Report | October 19, 2020

Law Enforcement: High-Quality Pre-K Helps Drive Children's Path to Success and Protects Public Safety

The path to success in life is driven by school readiness, the ability to get along with others and regulate and control behavior, academic achievement, and pathways to meaningful careers.

While no child is destined at birth to end up incarcerated, the road to criminal behavior is paved with such challenges as poverty, childhood abuse and neglect, parenting challenges, inadequate preparation for school, unaddressed behavior problems, poor academic performance, and, ultimately, dropping out of school and engaging in crime. All too often these problems can plague families for generations. The path to success in life is driven by school readiness, the ability to get along with others and regulate and control behavior, academic achievement, and pathways to meaningful careers.

Law enforcement leaders know that one of the best ways to keep young people from becoming involved in crime later on is to make sure they have a foundation for success in their earliest years. By providing access to high-quality early education for kids today, we can see less crime and incarceration in the future while reaping millions in taxpayer savings and other economic benefits.

This is why Pennsylvania’s century-old law enforcement associations―the Pennsylvania District Attorneys Association, the Pennsylvania Sheriffs’ Association, and the Pennsylvania Chiefs of Police Association—have partnered with Fight Crime: Invest in Kids for almost 20 years in supporting greater access to high- quality pre-kindergarten in order to help break the often generational cycle of crime.
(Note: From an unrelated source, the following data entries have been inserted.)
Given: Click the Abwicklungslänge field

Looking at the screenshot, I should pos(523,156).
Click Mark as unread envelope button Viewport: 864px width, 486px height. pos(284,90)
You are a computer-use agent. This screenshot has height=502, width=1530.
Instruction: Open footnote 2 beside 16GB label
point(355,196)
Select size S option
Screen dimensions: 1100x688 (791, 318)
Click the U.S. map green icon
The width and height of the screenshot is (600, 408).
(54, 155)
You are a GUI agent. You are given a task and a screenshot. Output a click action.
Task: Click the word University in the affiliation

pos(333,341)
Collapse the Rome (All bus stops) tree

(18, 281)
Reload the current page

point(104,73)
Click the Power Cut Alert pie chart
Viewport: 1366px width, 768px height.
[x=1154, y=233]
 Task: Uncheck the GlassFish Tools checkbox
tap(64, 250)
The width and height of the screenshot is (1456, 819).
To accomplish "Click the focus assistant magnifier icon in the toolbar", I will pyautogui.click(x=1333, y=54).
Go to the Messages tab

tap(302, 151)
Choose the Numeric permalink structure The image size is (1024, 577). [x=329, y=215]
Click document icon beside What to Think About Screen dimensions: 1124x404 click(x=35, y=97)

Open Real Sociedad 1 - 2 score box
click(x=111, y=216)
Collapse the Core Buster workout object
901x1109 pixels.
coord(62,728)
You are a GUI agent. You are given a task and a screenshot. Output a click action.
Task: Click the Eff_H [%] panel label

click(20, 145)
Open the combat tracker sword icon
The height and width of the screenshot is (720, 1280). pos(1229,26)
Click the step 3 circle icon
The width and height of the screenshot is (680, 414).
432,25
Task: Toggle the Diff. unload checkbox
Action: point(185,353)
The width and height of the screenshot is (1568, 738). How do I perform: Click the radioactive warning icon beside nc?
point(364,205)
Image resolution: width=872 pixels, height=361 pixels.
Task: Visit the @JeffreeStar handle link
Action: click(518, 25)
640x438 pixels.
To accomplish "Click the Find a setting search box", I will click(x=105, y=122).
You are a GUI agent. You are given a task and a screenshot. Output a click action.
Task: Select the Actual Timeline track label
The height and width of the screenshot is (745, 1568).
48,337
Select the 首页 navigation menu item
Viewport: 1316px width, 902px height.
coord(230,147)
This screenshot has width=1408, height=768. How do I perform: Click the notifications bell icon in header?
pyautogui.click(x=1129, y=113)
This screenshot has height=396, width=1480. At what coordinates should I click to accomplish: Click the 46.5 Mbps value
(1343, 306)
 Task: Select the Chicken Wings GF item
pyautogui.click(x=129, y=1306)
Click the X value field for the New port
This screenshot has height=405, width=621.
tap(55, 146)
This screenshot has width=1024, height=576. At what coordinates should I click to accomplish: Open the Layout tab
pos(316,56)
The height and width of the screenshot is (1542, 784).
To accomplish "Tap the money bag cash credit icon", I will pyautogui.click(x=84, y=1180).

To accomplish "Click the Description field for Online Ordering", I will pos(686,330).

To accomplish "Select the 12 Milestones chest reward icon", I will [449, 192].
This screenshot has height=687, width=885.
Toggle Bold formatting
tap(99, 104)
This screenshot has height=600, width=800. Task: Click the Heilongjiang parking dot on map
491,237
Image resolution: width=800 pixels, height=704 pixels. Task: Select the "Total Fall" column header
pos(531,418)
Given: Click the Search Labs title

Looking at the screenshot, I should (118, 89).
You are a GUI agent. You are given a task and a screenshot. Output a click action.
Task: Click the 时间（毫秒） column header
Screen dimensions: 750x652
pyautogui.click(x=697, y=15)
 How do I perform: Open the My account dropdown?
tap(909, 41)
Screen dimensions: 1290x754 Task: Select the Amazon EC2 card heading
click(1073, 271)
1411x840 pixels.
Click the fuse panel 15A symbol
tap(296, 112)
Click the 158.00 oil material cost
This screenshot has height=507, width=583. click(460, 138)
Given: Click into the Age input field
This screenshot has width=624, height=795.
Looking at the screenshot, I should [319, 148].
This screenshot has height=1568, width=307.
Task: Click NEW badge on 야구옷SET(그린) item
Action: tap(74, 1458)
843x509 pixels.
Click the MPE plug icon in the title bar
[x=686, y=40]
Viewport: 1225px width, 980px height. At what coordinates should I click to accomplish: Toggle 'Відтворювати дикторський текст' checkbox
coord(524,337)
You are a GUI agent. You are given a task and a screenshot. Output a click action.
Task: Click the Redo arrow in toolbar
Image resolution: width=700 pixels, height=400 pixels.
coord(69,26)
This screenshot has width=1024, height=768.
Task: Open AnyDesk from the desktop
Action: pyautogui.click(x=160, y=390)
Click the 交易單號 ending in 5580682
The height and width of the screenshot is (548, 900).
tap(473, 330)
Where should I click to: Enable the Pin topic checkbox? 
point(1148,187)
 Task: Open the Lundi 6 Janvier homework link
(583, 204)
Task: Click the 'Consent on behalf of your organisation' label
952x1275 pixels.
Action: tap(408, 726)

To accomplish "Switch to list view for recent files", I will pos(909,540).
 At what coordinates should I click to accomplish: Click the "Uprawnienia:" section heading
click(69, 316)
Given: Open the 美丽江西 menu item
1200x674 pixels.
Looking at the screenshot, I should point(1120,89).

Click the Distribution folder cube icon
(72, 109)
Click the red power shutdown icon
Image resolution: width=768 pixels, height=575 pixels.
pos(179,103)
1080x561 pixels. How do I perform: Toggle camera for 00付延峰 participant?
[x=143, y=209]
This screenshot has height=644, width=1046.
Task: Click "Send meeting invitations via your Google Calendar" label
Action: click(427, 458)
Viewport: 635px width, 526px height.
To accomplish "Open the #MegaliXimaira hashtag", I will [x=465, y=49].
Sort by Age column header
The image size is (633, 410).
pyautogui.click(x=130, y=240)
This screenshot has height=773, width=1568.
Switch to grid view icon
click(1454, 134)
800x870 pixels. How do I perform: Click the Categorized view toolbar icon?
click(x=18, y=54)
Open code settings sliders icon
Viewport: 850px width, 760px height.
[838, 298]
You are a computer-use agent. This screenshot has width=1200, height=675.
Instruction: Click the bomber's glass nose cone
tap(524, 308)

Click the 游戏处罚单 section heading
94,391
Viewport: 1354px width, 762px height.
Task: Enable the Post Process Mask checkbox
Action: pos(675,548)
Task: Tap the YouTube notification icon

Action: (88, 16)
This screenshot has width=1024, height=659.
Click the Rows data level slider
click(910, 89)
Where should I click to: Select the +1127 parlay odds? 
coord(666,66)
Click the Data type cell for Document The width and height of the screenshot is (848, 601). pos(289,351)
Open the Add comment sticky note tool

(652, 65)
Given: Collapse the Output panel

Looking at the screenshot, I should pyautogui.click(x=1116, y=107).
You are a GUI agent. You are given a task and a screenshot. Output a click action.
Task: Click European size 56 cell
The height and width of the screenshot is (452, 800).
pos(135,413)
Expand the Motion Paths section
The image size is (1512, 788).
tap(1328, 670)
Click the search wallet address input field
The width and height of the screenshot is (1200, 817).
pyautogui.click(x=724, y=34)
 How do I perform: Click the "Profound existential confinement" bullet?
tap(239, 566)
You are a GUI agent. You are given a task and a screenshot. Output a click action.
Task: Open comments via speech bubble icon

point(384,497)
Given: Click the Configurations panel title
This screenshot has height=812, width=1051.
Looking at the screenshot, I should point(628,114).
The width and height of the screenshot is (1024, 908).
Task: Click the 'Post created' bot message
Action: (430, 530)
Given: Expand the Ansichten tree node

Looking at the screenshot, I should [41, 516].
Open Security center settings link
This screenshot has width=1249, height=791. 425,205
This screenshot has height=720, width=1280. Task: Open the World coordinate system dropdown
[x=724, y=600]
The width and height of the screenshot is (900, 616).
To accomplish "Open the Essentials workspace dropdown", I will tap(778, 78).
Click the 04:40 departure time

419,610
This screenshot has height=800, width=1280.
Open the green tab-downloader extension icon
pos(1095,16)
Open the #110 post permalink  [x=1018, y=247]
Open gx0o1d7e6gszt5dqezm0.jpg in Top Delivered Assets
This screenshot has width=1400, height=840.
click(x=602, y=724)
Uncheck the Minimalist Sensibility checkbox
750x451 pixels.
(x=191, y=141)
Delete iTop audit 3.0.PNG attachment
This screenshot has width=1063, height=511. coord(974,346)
Being smart on crime involves being proactive and investing in proven strategies that put young people on a path filled with opportunity and out of the criminal justice system, saving taxpayer money in the long run. High-quality pre-k is one of those strategies.

Heather Adams, Lancaster County District Attorney

While we know that “crime doesn’t pay,” Pennsylvania does pay for crime. Even though overall crime rates are decreasing in many jurisdictions, Pennsylvania is still spending nearly $2.55 billion annually on incarcerating adults at the local and state levels.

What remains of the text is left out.